L’Eurozona è entrata in una nuova fase passando dalla massima attenzione per garantire la stabilità finanziaria alla necessità di sostenere la crescita. E’ un messaggio già sentito, ma questa volta quando il presidente dell’Eurogruppo Jeroen Dijsselbloem lo ha ribadito si è colta la vera e diffusa preoccupazione di non riuscire ad agire in fretta per uscire dal rischio di una stagnazione economica di lungo periodo. Nel ‘cantiere’ dei ministri finanziari ci sono molte idee, proposte per rilanciare gli investimenti pubblici e privati. I governi concordano che dopo l’azione della Bce è improrogabile “l’accelerazione” delle riforme strutturali e degli investimenti. Il problema è quali margini e quanto margine di manovra possono offrire i bilanci pubblici. E’ la pressione francese per ottenere (di nuovo) due anni di tempo in più per portare il deficit/pil sotto il 3% nel 2017 a complicare il confronto tra i ministri. Non c’è una ‘censura’ della ‘solita’ Francia, ci si rende conto che una risposta a Parigi dovrà essere data, ma si parte in salita. Dijsselbloem sintetizza così: è l’avvio di una discussione, non la fine.
Di fronte al caso francese non c’è stata la classica levata di scudi: questo è davvero un segno della gravità della situazione. Parigi vuole spostare al 2017 l’impegno a portare il deficit/pil sotto il 3% dal 4,4% di quest’anno. Chiede altri due anni di tempo in più, dopo averne già ottenuti altrettanti senza fare poi molto. La stagnazione economica europea, pure rilevante per il peggioramento dei conti pubblici, non spiega tutto. La reazione europea è cauta perché vanno evitati due rischi dall’effetto contrapposto. Da un lato ci si rende conto dell’esigenza politica di Hollande di sopravvivere politicamente: la debolezza della sua leadership non può però essere puntellata a Bruxelles. Dall’altro lato ci si rende conto almeno una parte dei rilievi francesi hanno un fondamento. Si procederà a passi lenti. “Ci sarà un trattamento uguale per tutti, non fa differenza si tratti di un piccolo paese o di un grande paese”, avvisa il commissario Jyirki Katainen.
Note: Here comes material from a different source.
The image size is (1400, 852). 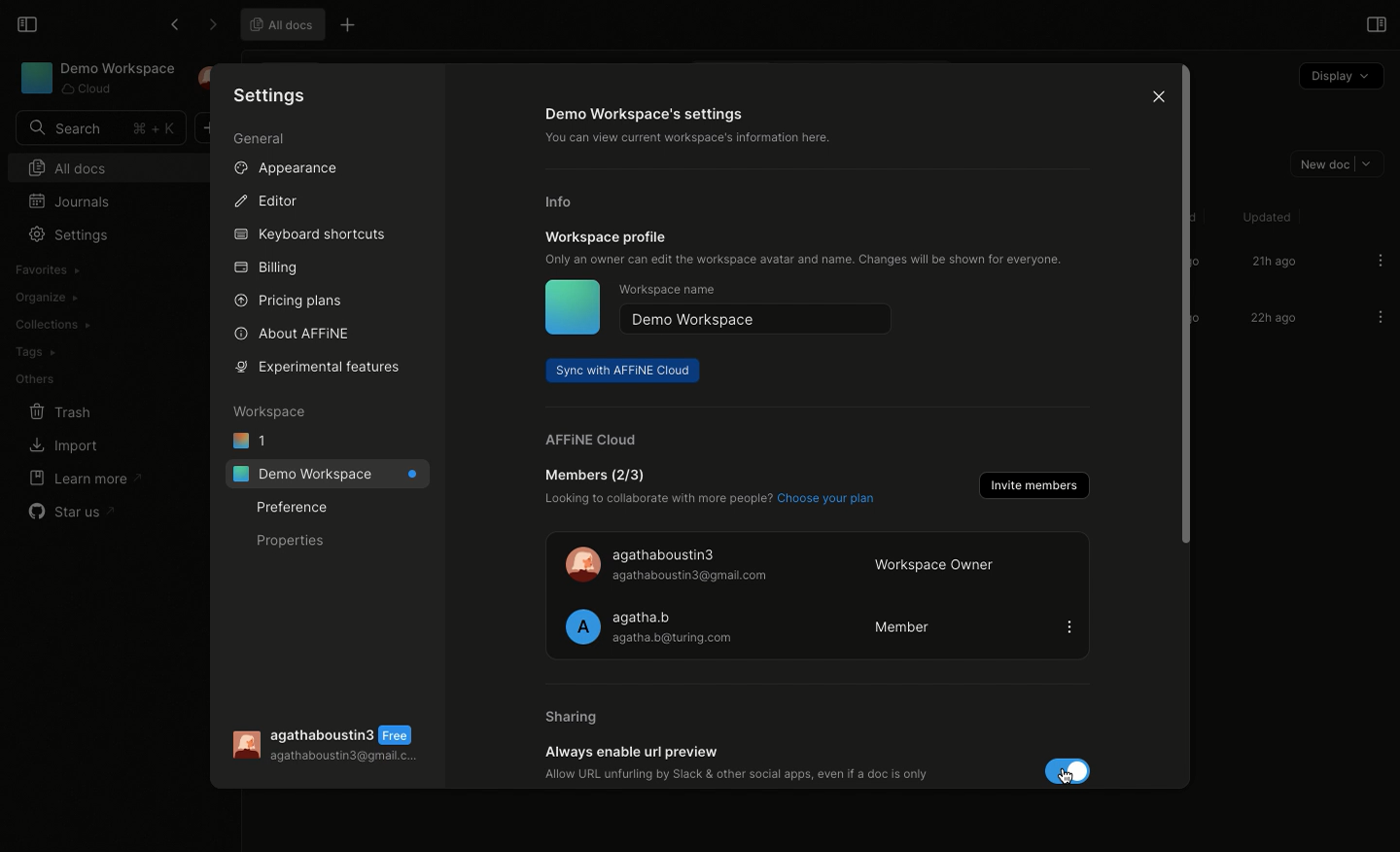 What do you see at coordinates (279, 24) in the screenshot?
I see `All docs` at bounding box center [279, 24].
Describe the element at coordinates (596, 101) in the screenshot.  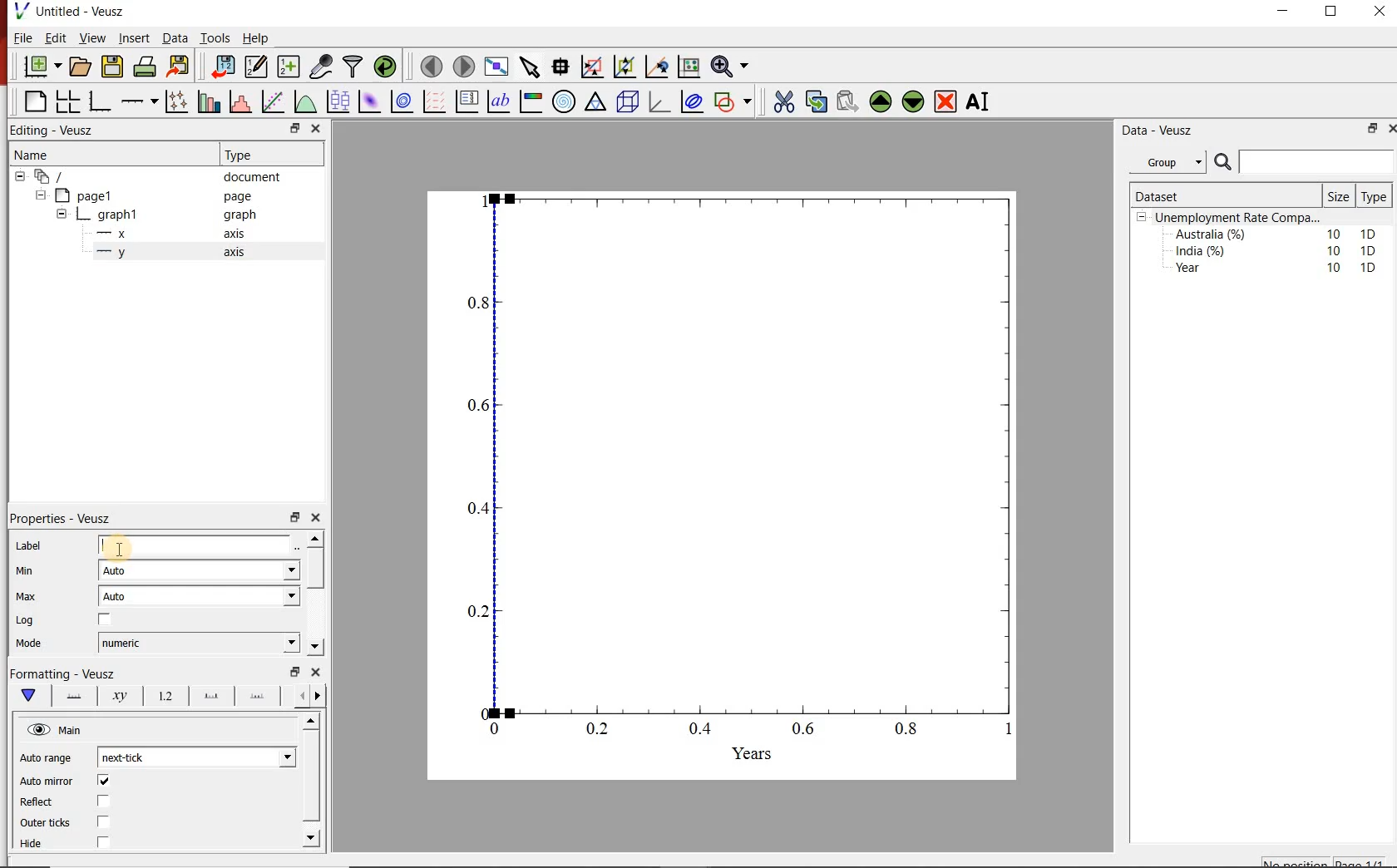
I see `ternary graph` at that location.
Il ministro dell’economia Pier Carlo Padoan vola alto sulla strategia per sostenere la crescita e basso sui temi della flessibilità sui deficit. Centra le discussioni sulla sostanza delle riforme e delle proposte per rilanciare gli investimenti. C’è sul tavolo la creazione di un fondo specifico frutto dell’impegno comune di Bei e banche pubbliche di investimento nazionali (in Italia la Cassa Depositi e Prestiti). Si preme per un nuovo aumento di capitale della Bei. Poi le tante proposte per strutturare una “finanza per la crescita”. Quanto alle riforme strutturali, c’è accordo perché sia l’Eurogruppo il “regista” (Dijsselbloem ha parlato di ‘driver’) del coordinamento dell’azione dei governi, mentre la Commissione europea sorveglierà “passo per passo” se e come le riforme che potenziano la crescita e che intervengono sui bilanci pubblici vengono attuate.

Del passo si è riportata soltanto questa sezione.